We Germans like a good nice word a lot, not only the vernacular. And it is sometimes very nice that the words for different things are different also. After all there is lots and lots of space in Germany, unlike in the Japan which is tokidoki crowded.
I always tend to be a little casual when I talk to my friends because you cannot misunderstand the words in German so easily.
Not so in Japanese. The Japanese, they are very very resourceful and efficient and they are also this way with their words. You see, the Japanese I think they like to save a lot and so they do not want to have so many words and the dictionaries are already crowded like the commuter trains at 8 in the morning. They tend to use a single word for lots and lots of meanings but when you change a little thing in it the word means something very different all of a sudden.
And this is a problem sometimes for lets say a relaxed speaker such as yours truly. For instance when I sat in my favorite izakaya last week with my friend Kenji and some of my other japanese friends, being maybe a little more relaxed after a beer or two. Well I wanted to show off my cooking skills to the girls and so I told them my favorite recipe and said that when I wanted to have a very very special flavor to it I put an egg or two of the usagi over the finished dish. But then the girls started to giggle and the boys rolled with laughter (Kenji even sprayed his beer over the counter).
Hazukashiii. ..... I had wanted to say UZURA which means quail but I said usagi which means rabbit- and you do not have lots of fun eating rabbits "eggs" unless the rabbit happens to be the easter bunny. (But this one comes only once a year plus he brings not his eggs neither since they come from the chicken).
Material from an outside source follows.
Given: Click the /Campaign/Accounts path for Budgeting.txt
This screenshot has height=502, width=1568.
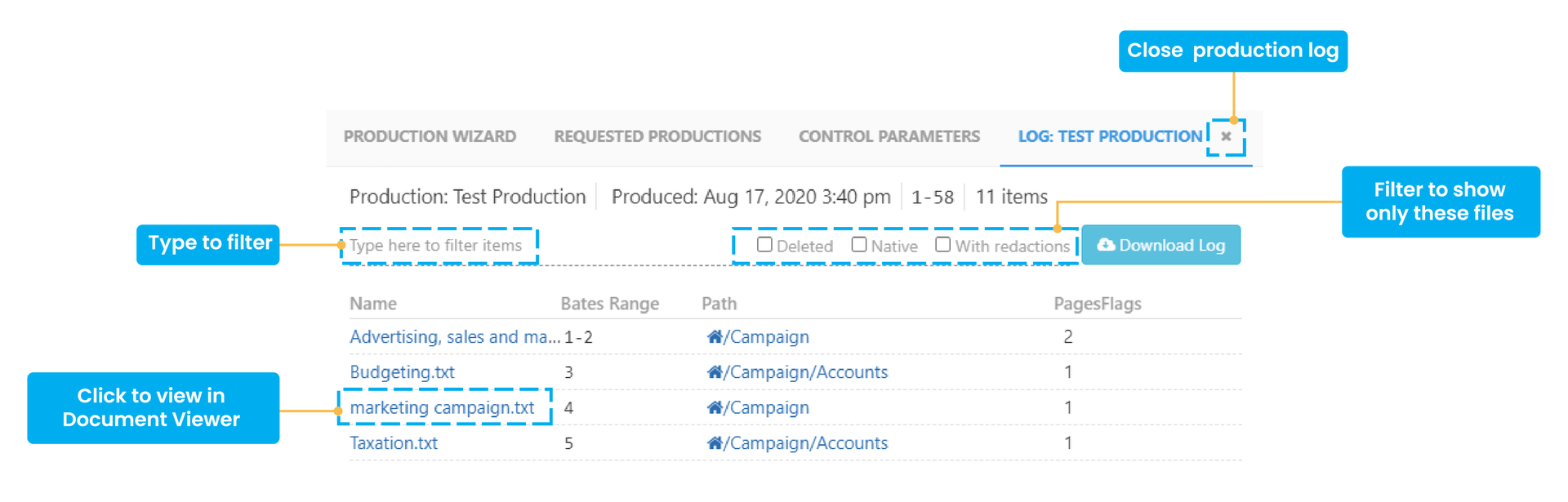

So again I was the butt of the jokes of my friends for the whole evening afterwards, who kept telling me that two letters CAN make a lot of difference. But when I was a little more sober the next day day and looked into my language book, I was stunned: the two very different words for the two very different animals, a bird and a mammal do take the same counter - wa... 羽 ... how can that possibly be? (They also can take the hiki 匹 I think but this spoils the punchline a bit)
So do the Japanese skimp on their words and do not waste much here or not? Honestly, I don't know.